BG (Long Sorry!) I'm not sure if this is the right topic area, feel free to move it
My DH best friend from childhood (HBF) is handicapped. He was in an accident when he was about 10 but can walk and move about under his own power. He has some motion problems and needs help once in a while getting out of the car. My DH and I married before he went into the Army and after he finished boot camp and had gone into AIT (Advanced Individual Training) I had a few opportunities to go visit. He had a rather lengthy AIT so on the third planned visit DH thought it would be a fun idea to have HBF come along. I knew he missed home and readily agreed. They had been friends since they were 7 and even share the same birthday. We agreed to pay for his hotel room since he is unable to work. I should also note he lives at home with his Mom and brother.
At the point this all takes place we've been married for 8 months, separated for 6 months, (because of the Army) and have only seen each other for four days total in that time.
As with all of my trips I planned everything and this time HBF arrangements as well, so we could travel together with out gaps and because he can't drive. I asked for two rooms, (One for us, one for him *this is important later) close together if it was possible. They ended up being spread out because the entire base had leave and the hotel was almost full.
The day for us to depart comes up and I go to pick up HBF. I showed up early to make sure his luggage would be met with TSA Approval, and because at this time especially I would get anxious to see DH and wanted everything to run smoothly. HBF had to change a couple things and while I was waiting I was standing with his mother and aunt in the dining room. We were talking about the hotel and I mentioned that we weren't able to get rooms right next to each other. His mother suddenly gets this horrified look on her face and says "You're not going to being sharing your room with him?!" I was stunned she'd even ask so I didn't say anything for a minute or two. Then I laughed a little then said "Well of course not, HBF has his own room!" HBF's mom and his aunt exchange looks and then she says "He can't have his own room! Can't he stay with you guys?" I honestly didn't understand what she was so concerned about so I just said "Well of course not! He's a grown man!"

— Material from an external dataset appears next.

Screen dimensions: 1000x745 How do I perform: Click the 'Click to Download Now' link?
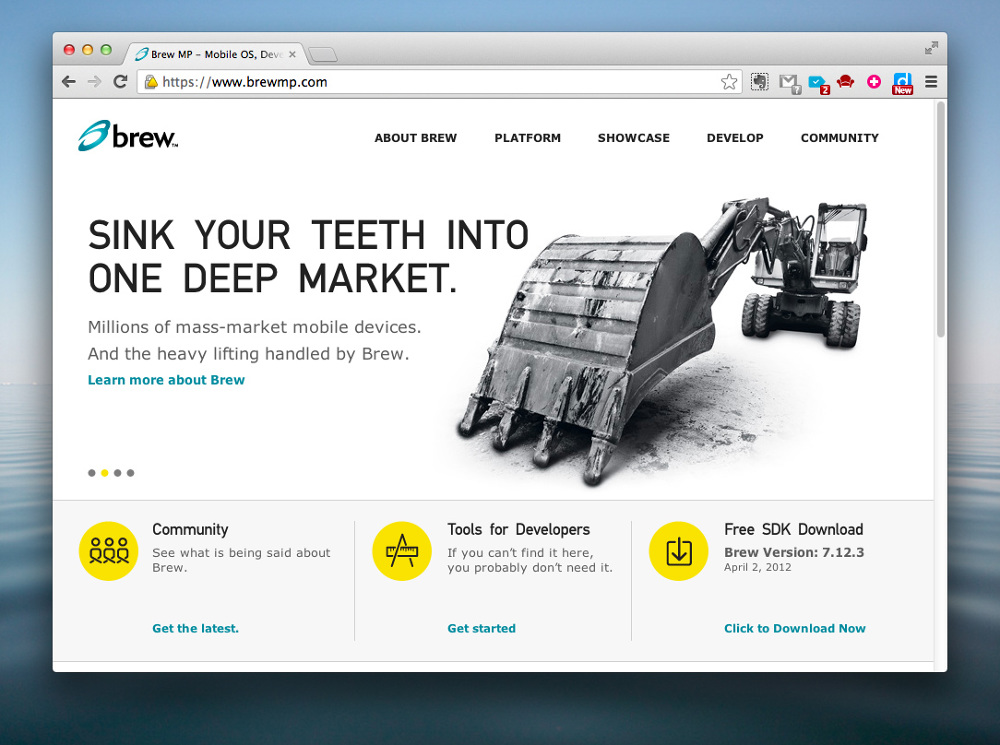click(x=795, y=628)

BHF then came out and I loaded the bags and we said good-bye to everyone and went on our way. It wasn't until later on the plane, that BHF explained to me he's never had his own room at a hotel, or anytime they've gone somewhere. BHF and DH are both 24 year old guys, and I was shocked by this bit of information. I know BHF has a few disabilities but he's not inept by any means. I asked again when we arrived at the hotel for closer rooms but no luck, everything went fine and BHF had no problems. I can kind of understand her concern, but to ask a newly married couple whose been separated from each other for several months to share a room with another adult? I thought that was insane! What do you guys think?